しかし実際、父親の早くに逝去されたのではなく、その後も生きていたことが本願寺の資料で確認されている。何らかの事情で政変に巻き込まれ隠遁して、姿を隠さざるおえなかったという可能性が指摘されている。聖人の得度の前年、源頼政が、後白河法王の第三王子である以仁王(もちひとおう)を担ぎ、平家討伐の挙兵(1180)するも、宇治平等院での戦いで戦死している。その以仁王の首実験をその学問の師であった聖人の叔父宗業が行ったという。叔父達(父親の兄弟)は後白河院に近く、後白河院も謀叛に関わったのではないかという嫌疑がかけている。日野や里や三室戸は、その宇治平等院の近くでもある。長男の親鸞聖人だけでなく、兄弟たちも全員が出家していること。父親ではなく、父の兄、日野範綱が聖人や兄弟たとの養父として、得度の後見人として付き添っているのことからも、何らかの事情が考えられる。
日野範綱は、後白河上皇の側近で、その当時、従四位、式部大輔、兵庫頭、若狭守などを歴任していた。
得度の師匠は、慈円慈鎮和尚である。慈円僧都(1155~1225)のことで、没後、慈鎮和尚と称されいる。父は、摂政関白、藤原忠通(法性寺殿・1097~1164)で、兄の関白、九条兼実(月輪殿・1149~1207)は、法然上人のバトロンとなるのは有名(『選択集』が書かれる機縁となる)である。慈円僧都は、この後、天台座主に四度もついている。また『愚管抄』は、この時代を代表する有名な著述である。

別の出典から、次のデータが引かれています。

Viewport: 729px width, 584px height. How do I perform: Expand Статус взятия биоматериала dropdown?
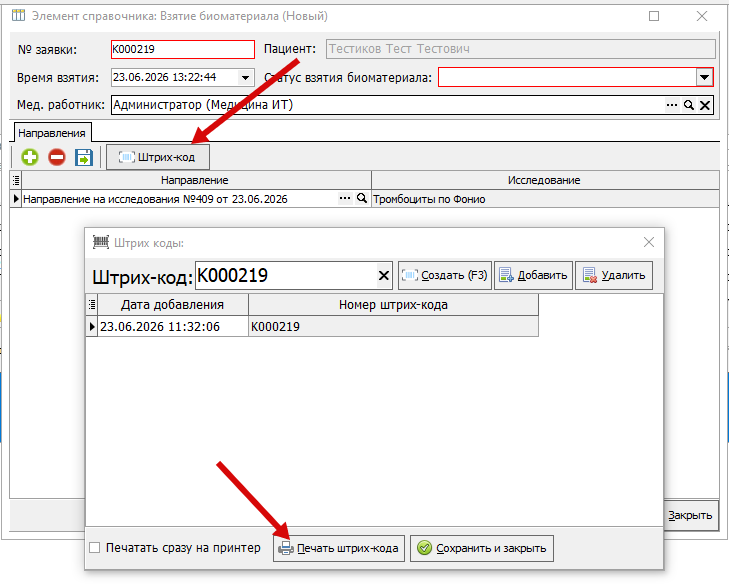click(704, 77)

親鸞聖人の得度は、養和元(1181)年春、九歳で、彼の住坊で行われている。現在の粟田口の青蓮院にあたる。叔父範綱に介添えされて、範宴少納言公と名のったと述べている。「範宴」が法名、「少納言公」が公名(きみな)=貴族の子弟が出家したときの通称名である。

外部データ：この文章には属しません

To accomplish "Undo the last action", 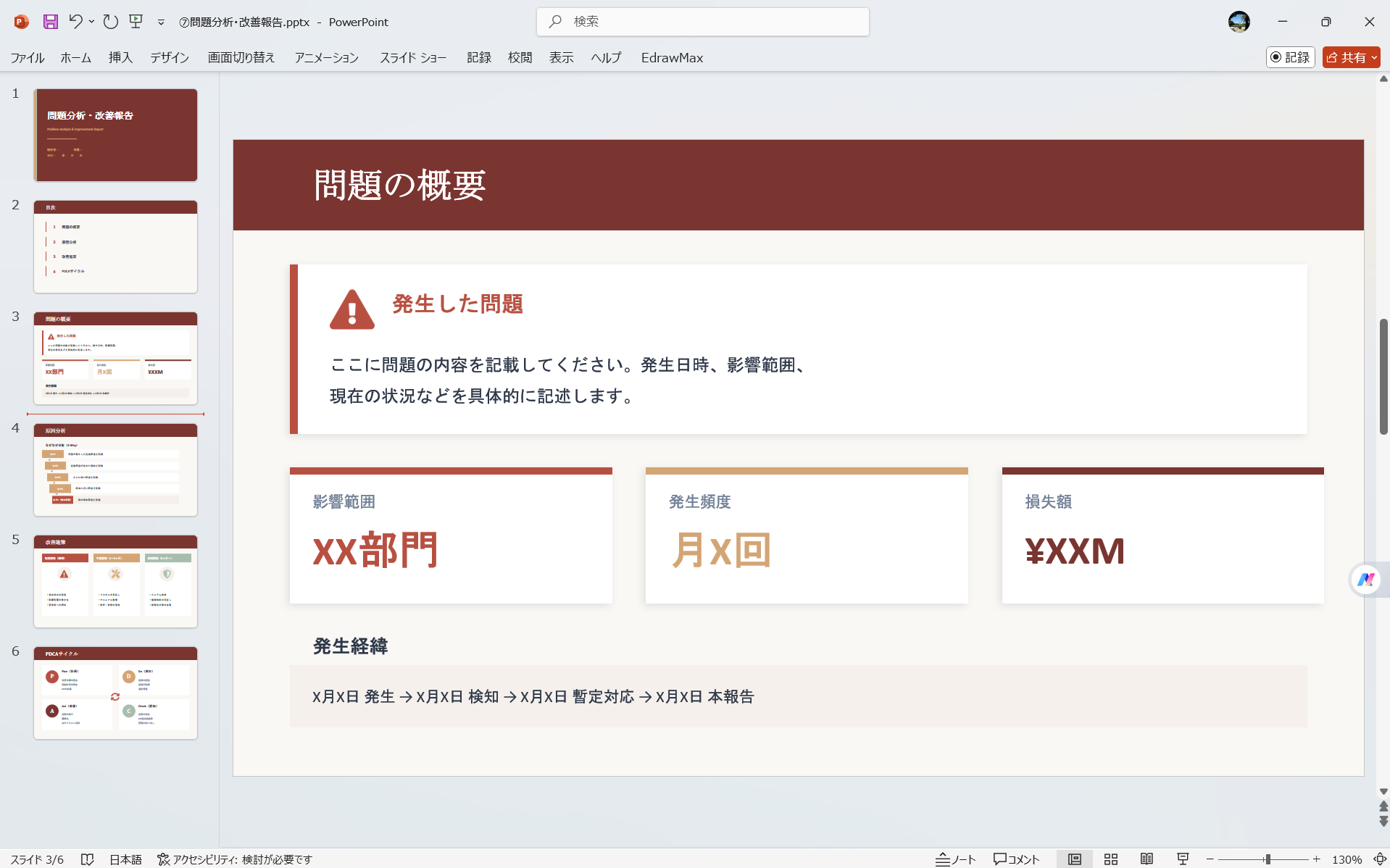I will click(x=76, y=22).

その際、正式の出家は十五歳以上だと断られると、夜半にも変わらず、その場で剃髪・得度式がおこなわれるのは、聖人の伝承の中でも有名である。その故事にならって、今でもお東では九歳で、お西では十五歳以上から得度となるが、西の得度式も、夕方から行われている。その時に詠まれたとのが、
「明日ありと 思うこころの 仇桜(あだざくら)
夜半に嵐の 吹かぬものかは」
これに対して、慈円は歌を返しているとも伝えられているが、こちらは聖人の歌ほど有名にはなっていない。
「この山の 法の灯(ともしび) かかぐべし
末頼もしき 稚児の心根」(慈円の返歌)
いずれにせよ、両親の死去ではなく政変に巻き込まれたとしても、世の無常、虚仮不実を感じさせることが、幼い聖人の上に起こったのは事実で、九歳にして、ご両親と別れて厳しい出家の道を歩まれることになるのである。